Last updated at Posted at 2020-12-03

この記事はRust2 Advent Calendar 2020の4日目です。

目的

Rustで、実体(String)と、その参照(&str)を同居させた構造体を作りたいのです。目的のためにはunsafeも厭わないのです。割とハマると思うので残すのです。

結論

pub struct Parsed {
    _src: String,     // 1.初期化後は変更されない
    a: &'static str,  // 2.ライフタイム追跡対象外
}

impl Parsed{
    /// 物凄く重い処理が走るnew関数(だと思って。。。)
    pub fn new(src: String) -> Self {
        let a = src.as_str();      // 3.src借用
        let a = unsafe {           // 4.unsafe
            std::mem::transmute(a) // 5.型変換&借用外し
        };
        Self {
            _src: src,
            a: a,
        }
    }
    pub fn a(&self) -> &str {
        self.a
    }
}

所有文字列への参照を構造体に保持する

ある文字列をnew関数内で解析して、その結果文字列a:&strを構造体に保持することを考えます。

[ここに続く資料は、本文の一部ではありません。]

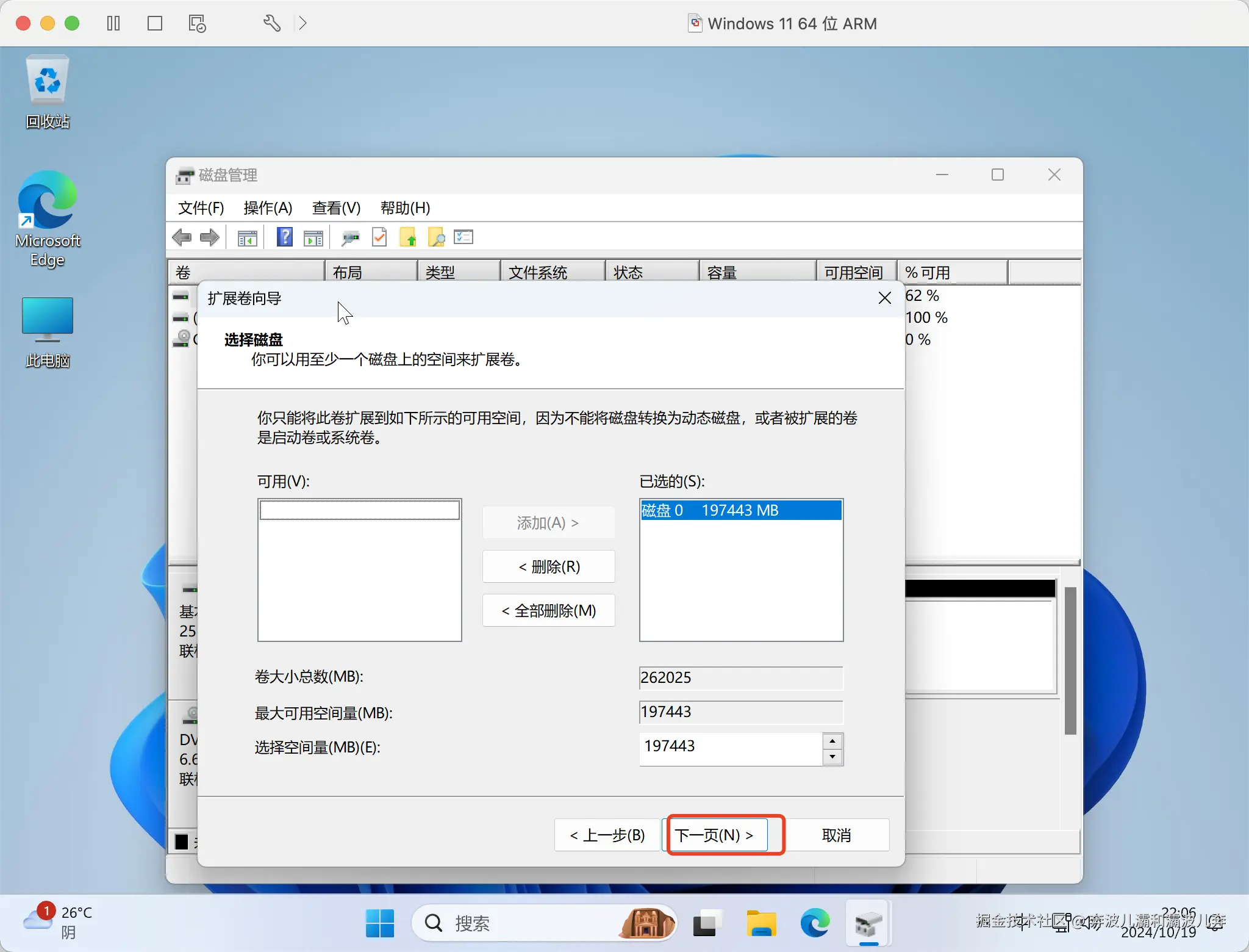Image resolution: width=1249 pixels, height=952 pixels.
Task: Open the 文件(F) menu
Action: pyautogui.click(x=201, y=208)
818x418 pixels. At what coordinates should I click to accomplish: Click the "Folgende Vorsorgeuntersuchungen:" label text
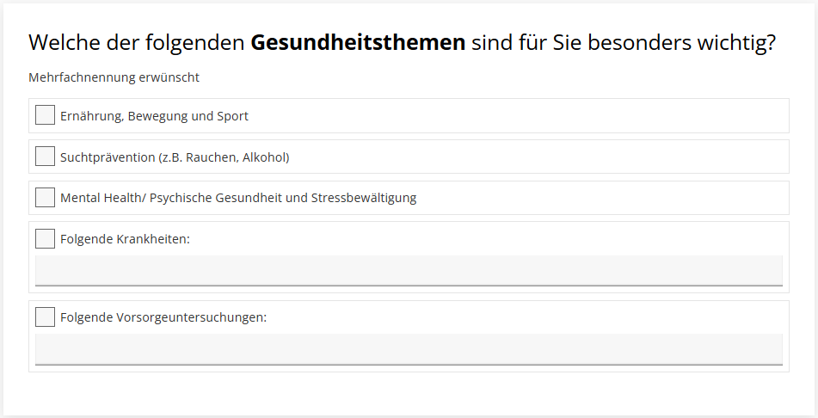pyautogui.click(x=163, y=317)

さて、asrcを参照しているわけですから、aだけを単独で取り出すわけにはいきません。そこで、Parsed構造体には目的のaとともに、_srcとして元文字列を所有させ、ライフタイムを一致させようとしました。

構造体作成後に構造体の変更を禁止すれば、aを参照することに問題は無いはずです。

問題:借用チェッカー激おこ

C++なら何も悩まずそのまま実装出来ますが、Rustではunsafeを使わずに実現することは不可能です。new関数ですが、unsafe部分を外すとこう書けます。

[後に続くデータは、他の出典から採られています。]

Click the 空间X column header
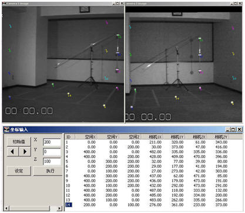The image size is (245, 213). pos(86,137)
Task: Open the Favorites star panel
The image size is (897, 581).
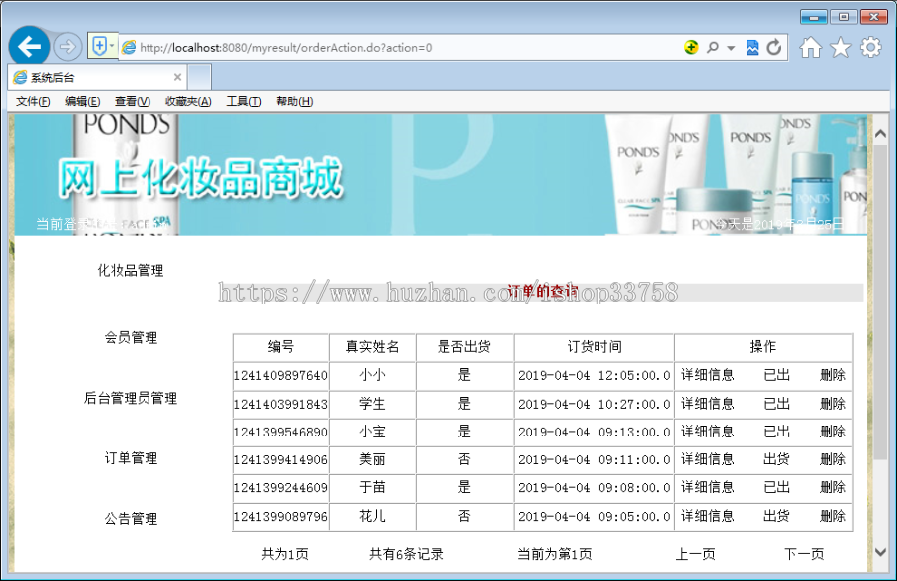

    pub fn new(src: String) -> Self {
        let a = src.as_str();
        Self {
            _src: src,
            a: a,
        }
    }

しかし……

error[E0505]: cannot move out of `src` because it is borrowed
  --> src/lib.rs:11:19
   |
9  |         let a = src.as_str();      // 3.src借用
   |                 ------------
   |                 |
   |                 borrow of `src` occurs here
   |                 argument requires that `src` is borrowed for `'static`
10 |         Self {
11 |             _src: src,
   |                   ^^^ move out of `src` occurs here

srcaに借用されています。一方で最後に構造体を作ろうとして'src'をSelfにmoveしようとしますが、これは借用が残っているため認められません。

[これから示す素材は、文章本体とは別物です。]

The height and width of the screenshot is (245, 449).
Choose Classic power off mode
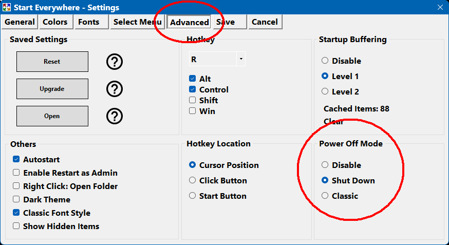pyautogui.click(x=325, y=196)
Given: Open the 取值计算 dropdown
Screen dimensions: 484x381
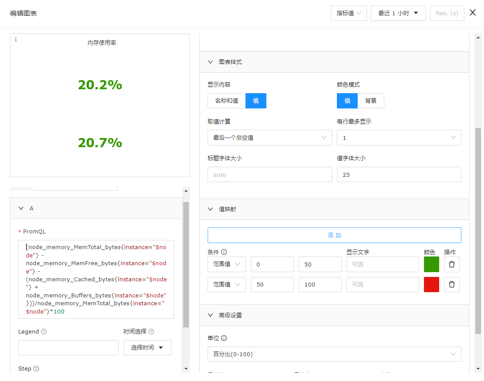Looking at the screenshot, I should click(269, 137).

実際には'static関連でもう一つエラーが出ます。

つまり、普通の手段で自己参照構造体を作ることはできません。

解決:unsafeで借用外し

そこでunsafeの出番です。

    pub fn new(src: String) -> Self {
        let a = src.as_str();      // 3.src借用
        let a = unsafe {           // 4.unsafe
            std::mem::transmute(a) // 5.型変換&借用外し
        };
        Self {
            _src: src,
            a: a,
        }
    }
}

std::mem::transmute(a)により、「srcの借用を外す」「Self::aの型(&'static str)に合わせる」の2つを実現しています。_srcは外部からアクセスされないため変更されません。これでParsed::a()へのアクセスが壊れないことを保証できました!

考察

'staticって、dropは大丈夫? ⇒大丈夫

'staticはプログラムが終了するまで存在するライフタイムと説明されています。そうすると'static宣言した部分はdropされないのか?などと不安になり挙動を調べました。結果は大丈夫。'static宣言があろうが、親構造体に含まれる子であることには変わりないため、親のdropに連動して子要素はdropされました。

もうちょいスマートな方法は? ⇒知りたい……

unsafeは外せないでしょうが、std::mem::transmuteはヤバすぎです。もうチョイスマートな型変換が出来そうな気がします。もしくは何とかするcrateがありそうな気がします。

またはそのうちRustが進化して、この手の自己参照を良い感じに解釈してくれるようになることを期待します。

謝辞

Q&A「Rustで実体とその参照を同居させた構造体を作る方法」にて親身になって回答してくださった方々に感謝します。